As we all prepare to go into a national lockdown tomorrow (5 November), Cheshire East Council is advising residents of the importance of looking after their mental health during this difficult time.
The ongoing Covid-19 pandemic is proving to be a longer-term challenge than many of us first imagined back in March, when we all experienced our first national lockdown. There has been growing concern about the pressures that the virus will have during the winter months and due to rising infection rates, these pressures and concerns have been realised as we all face lockdown restrictions once again.
A winter lockdown will feel very different due to dark nights and bad weather, and many people may be feeling burned-out and tired with the ongoing restrictions. It’s more important than ever to look after your mental health during what is set to be a challenging month for many people and their families.
Dr Matt Tyrer, Director of Public Health for Cheshire East Council said: “Winter is the time of year that many of us experience Seasonal Affective Disorder (SAD) – this is a type of depression that comes and goes in a seasonal pattern. Symptoms can include a persistent low mood, irritability, feelings of despair and worthlessness and lacking energy.
“This winter has the added challenge of Covid-19 restrictions which for many people, may add to experiences of SAD or result in many people experiencing this winter depression for the first time.
“2020 has taught us all that mental health is so important and has enabled many people to reach out to others whichever way they have been affected by the pandemic – such as losing a loved one, losing their job, financial concerns and feelings of loneliness and isolation.
“We all must continue to speak to others and seek help from specialist organisations if we need to. There are a range of support groups and organisations, which will be open and running throughout the national lockdown. For details, visit: https://www.cheshireeast.gov.uk/livewell/health-matters/health-conditions/mental-health/mental-health.aspx.”
Councillor Jill Rhodes, Cheshire East Council cabinet member for public health and corporates services, said: “Now more than ever we must pull together as a community to take care of ourselves and each other.”
Cheshire East Council appointed two mental health champions, Councillor Sally Handley and Councillor Jonathan Parry in April this year, to help combat the distress and anxiety many people are feeling during this uncertain time.
Councillor Sally Handley said: “We know many residents were enjoying being able to get back to socialising with friends following the earlier relaxation in measures around pubs and restaurants, and to get back some sense of normality that the countrywide lockdown took away.
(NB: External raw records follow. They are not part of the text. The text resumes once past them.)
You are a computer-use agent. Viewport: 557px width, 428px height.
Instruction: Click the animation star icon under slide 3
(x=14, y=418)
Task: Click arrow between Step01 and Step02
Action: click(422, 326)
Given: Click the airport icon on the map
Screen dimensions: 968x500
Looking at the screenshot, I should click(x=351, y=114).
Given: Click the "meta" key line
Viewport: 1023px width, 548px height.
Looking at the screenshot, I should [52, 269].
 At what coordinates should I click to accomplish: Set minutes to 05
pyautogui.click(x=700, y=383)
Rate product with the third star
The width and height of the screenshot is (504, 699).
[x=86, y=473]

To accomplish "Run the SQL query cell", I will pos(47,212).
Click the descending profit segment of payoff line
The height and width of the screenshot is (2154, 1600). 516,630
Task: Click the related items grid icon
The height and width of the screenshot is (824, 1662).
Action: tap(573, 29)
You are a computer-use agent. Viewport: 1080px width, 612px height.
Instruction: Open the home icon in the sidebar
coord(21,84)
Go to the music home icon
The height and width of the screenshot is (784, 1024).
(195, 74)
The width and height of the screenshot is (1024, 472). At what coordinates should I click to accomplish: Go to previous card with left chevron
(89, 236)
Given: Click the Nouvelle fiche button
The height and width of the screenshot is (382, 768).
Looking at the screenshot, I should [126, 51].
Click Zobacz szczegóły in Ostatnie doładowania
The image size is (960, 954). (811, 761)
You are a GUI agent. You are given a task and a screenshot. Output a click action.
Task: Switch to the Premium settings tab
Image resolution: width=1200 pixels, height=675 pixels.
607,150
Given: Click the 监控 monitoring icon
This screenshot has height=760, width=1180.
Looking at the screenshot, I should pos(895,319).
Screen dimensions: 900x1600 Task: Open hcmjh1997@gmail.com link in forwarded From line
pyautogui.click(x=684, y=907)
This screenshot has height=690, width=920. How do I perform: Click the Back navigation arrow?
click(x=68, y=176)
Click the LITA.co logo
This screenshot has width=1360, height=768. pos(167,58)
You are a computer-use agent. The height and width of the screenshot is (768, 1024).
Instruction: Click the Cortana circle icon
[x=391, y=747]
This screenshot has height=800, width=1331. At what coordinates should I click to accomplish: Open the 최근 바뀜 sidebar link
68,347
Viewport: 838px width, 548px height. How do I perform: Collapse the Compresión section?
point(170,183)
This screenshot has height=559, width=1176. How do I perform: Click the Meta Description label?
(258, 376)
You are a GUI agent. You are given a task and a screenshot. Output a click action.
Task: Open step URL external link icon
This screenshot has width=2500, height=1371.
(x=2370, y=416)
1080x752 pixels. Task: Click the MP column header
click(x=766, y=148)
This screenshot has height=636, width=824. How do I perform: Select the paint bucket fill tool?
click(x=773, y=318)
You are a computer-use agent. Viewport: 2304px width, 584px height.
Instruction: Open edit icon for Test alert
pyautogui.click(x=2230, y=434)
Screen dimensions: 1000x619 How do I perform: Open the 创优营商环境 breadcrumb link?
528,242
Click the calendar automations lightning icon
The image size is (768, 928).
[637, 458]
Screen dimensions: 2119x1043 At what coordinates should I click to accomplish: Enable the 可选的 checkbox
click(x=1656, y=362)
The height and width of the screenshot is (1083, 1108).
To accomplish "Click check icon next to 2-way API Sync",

Sadly, this has now been reversed and we must adhere to the restrictions we had in place earlier in the year.”
Councillor Jonathan Parry said: “From Thursday 5 November we all must stay indoors, work from home where possible, not mix with another household apart from a support bubble and only shop for essentials such as food and medicines.
“It’s important that we all take care of our mental wellbeing during this time and check-in on friends and relatives, who may need our support.”
Ideas to protect and support mental health are:
● Have a routine and set short-term goals – plan regular calls/video calls with friends and relatives and make time for regular breaks if working from home;
● Plan leisure time and exercise – wrap up warm and head outside for a winter walk, discover online exercise classes, compile a reading list and set yourself a challenge, plan themed movie nights in and learn a new skill or rediscover an old one such as baking;
● Look at your sleeping habits – sleep is essential for our mental health, so keep track of how many hours sleep you get and practice good habits before bedtime to help you relax and unwind such as having a hot bath and a warm milky drink;
● Look at your eating habits – dark winter nights call for comfort food but over excessing can leave you feeling sluggish and can affect your mental health. Enjoy a balanced diet packed with plenty of energy and mood boosting foods such as fruit and foods rich in vitamin C and;
● Reach out for help as early as possible – seek help with things like debt, finances or practical support with shopping for food or medicines. Worrying about these will have a negative affect on your mental health.
Children and young people have returned to nursery, school and college following half term, however lockdown will be equally hard for some. If any children or young people are feeling low, they are urged to speak to their parents, carers, teacher or support worker and there are also a whole host of ways that the council can support them over the next few weeks.
Places to access help are also available on the children’s pages on the council’s live well section of their website, https://www.cheshireeast.gov.uk/livewell/livewell.aspx
For further help and advice on mental wellbeing, including information on local support services, visit: https://www.cheshireeast.gov.uk/livewell/health-matters/health-conditions/mental-health/mental-health.aspx
For details on how Cheshire East Council can help with money worries or for information on debt charities such as the National Debt Line and Age UK, visit: https://www.cheshireeast.gov.uk/housing/housing_options/housing_options_advice/money_matters.aspx
If you or someone you know need support from our People Helping People scheme, please visit: https://www.cheshireeast.gov.uk/council_and_democracy/council_information/coronavirus/cheshire-east-people-helping-people.aspx
Residents can help friends and neighbours, who do not have internet access, by downloading and printing off information from the website and giving it to them.